HTML2text

Introduction

HTML2text is a set of Tcl procedures for converting HTML to ASCII text. It differs from other converters I've seen in that it gives the user control of the rendering of the various tags.

It uses the HTML parser from Sun's Hippo HTML display library (by Stephen Uhler). A copy of this library is included in the HTML2text distribution.

Manifest

HTML2text
Executable Tcl script which uses the library to convert from HTML to ASCII text
README
Text version of the README file
README.html
HTML version of the README file
html_library-0.3
Directory containing version 0.3 of the Hippo library
html_text.tcl
Tcl routines to render ASCII text
htmlsample.html
A sample HTML file

Usage

From the shell command line

NOTE: Before using the program (on Unix), you'll need to change the first line of the HTML2text file to point to the location of a Tcl 7.4 (or newer) shell.

To convert from HTML to text you can simply run the HTML2text utility. It works as a filter or you can optionally specify an input file and output file as arguments.

All of the following could be used to generate the text version of the README:

        HTML2text < README.html > README
        HTML2text README.html > README
        HTML2text README.html README

From within a Tcl program

In order to do the conversion in a Tcl program, you need to read in the html_library.tcl file from the Hippo library and the html_text.tcl file. You can either do this by "source"ing them directly or by arranging for them to be autoloaded.
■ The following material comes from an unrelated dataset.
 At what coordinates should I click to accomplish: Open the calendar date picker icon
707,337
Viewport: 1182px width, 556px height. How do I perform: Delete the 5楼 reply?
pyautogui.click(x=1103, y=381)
You can then convert HTML to ASCII by calling the HTconvert_html command. For example:

        puts [HTconvert_html "This text is emphasized"]
would output the text in emphasized form. Using the defaults it would be:
        _This text is emphasized_

Customization

See the contents of the HTML2text file for a couple of examples of changing the renderings.

Installation

If you wish to install the HTML2text program into a standard location for executables, you'll need to first install the html_library-0.3/html_library.tcl and html_text.tcl files into a library directory. Then modify the HTML2text program to load in the two library files (as well as changing the first line to point to tclsh, if you haven't already done so). The HTML2text file can then be copied into place.